Ondex is a data integration platform for Systems Biology [cite]10.1093/bioinformatics/btl081[/cite], which addresses the problem of data integration by representing many types of data as a network of interconnected nodes. By allowing the nodes (or concepts) and edges (or relations) of the graph to be annotated with semantically rich metadata, multiple sources of information can be brought together meaningfully in the same graph. So, each concept has a Concept Class, and each relation a Relation Type. In this way it is possible to encode complex biological relationships within the graph structure; for example, two concepts of class Protein may be joined by an interacts_with relation, or a Transcription Factor may be joined to a Gene by a regulates relation.
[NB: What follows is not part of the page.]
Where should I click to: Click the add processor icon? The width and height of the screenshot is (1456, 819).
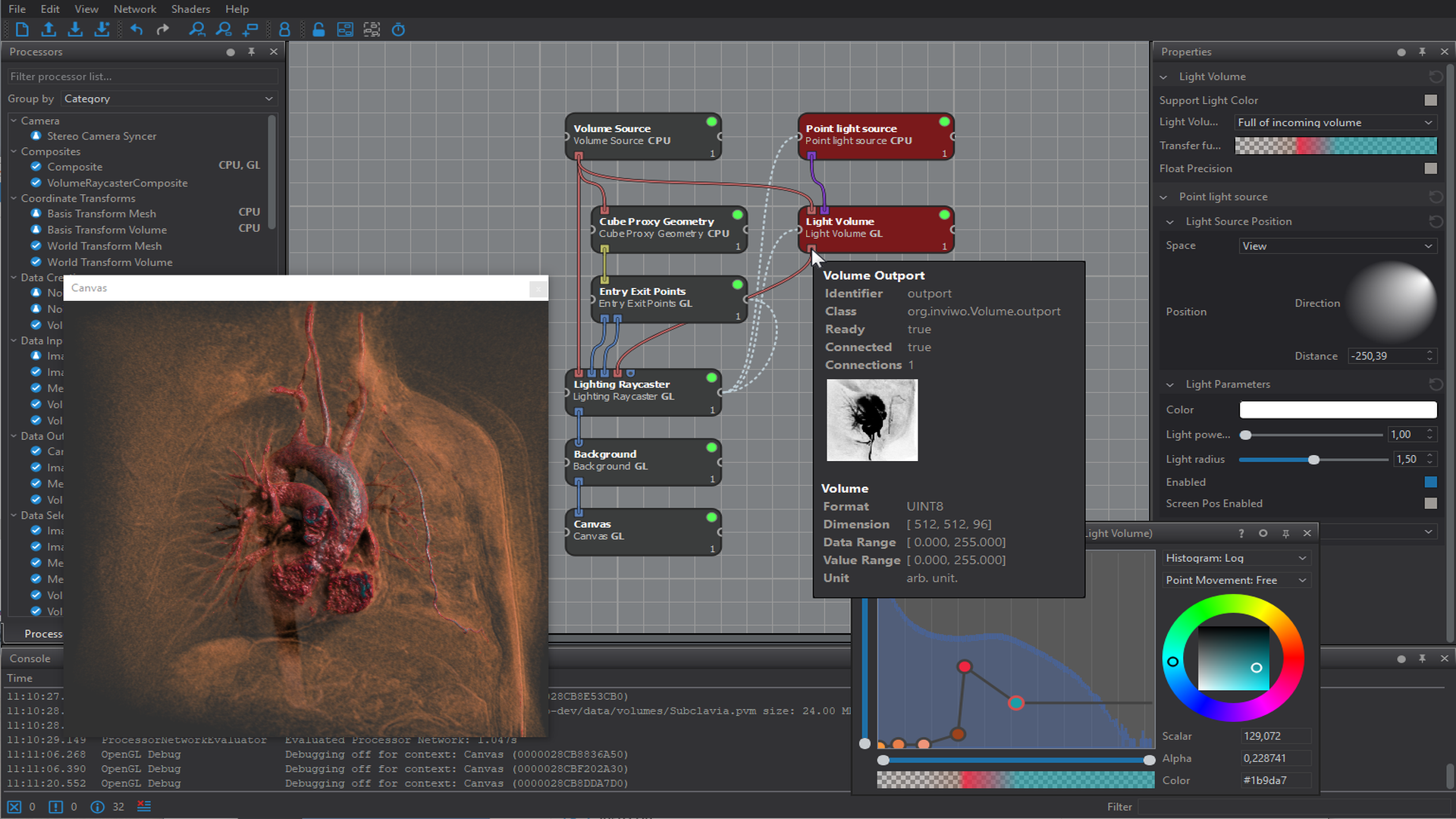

The Ondex data structure also allows both concepts and relations to have attributes, accessions and names. This feature means that almost any information can be attached to the graph in a systematic way. The parsing mechanism also records the provenance of the data in the graph. Ondex data is stored in the OXL data format [cite]10.2390/biecoll-jib-2007-62[/cite], a custom XML format designed for the exchange of integrated datasets, and closely coupled with the design of the data structure of Ondex.
The Ondex framework therefore combines large-scale database integration with sequence analysis, text mining and graph-based analysis. The system is not only useful for integrating disparate data, but can also be used as a novel analysis platform.
Using Ondex, we have built an integrated dataset of around 120,000 concepts and 570,000 relations to visualise the links between drugs, proteins and diseases. We have included information from a wide variety of publicly available databases, allowing analysis on the basis of: drug molecule similarity; protein similarity; tissue specific gene expression; metabolic pathways and protein family analysis. We analysed this integrated dataset to highlight known examples of repositioned drugs, and their connectivity across multiple data sources. We also suggest methods of automated analysis for discovery of new repositioning opportunities on the basis of indicative semantic motifs.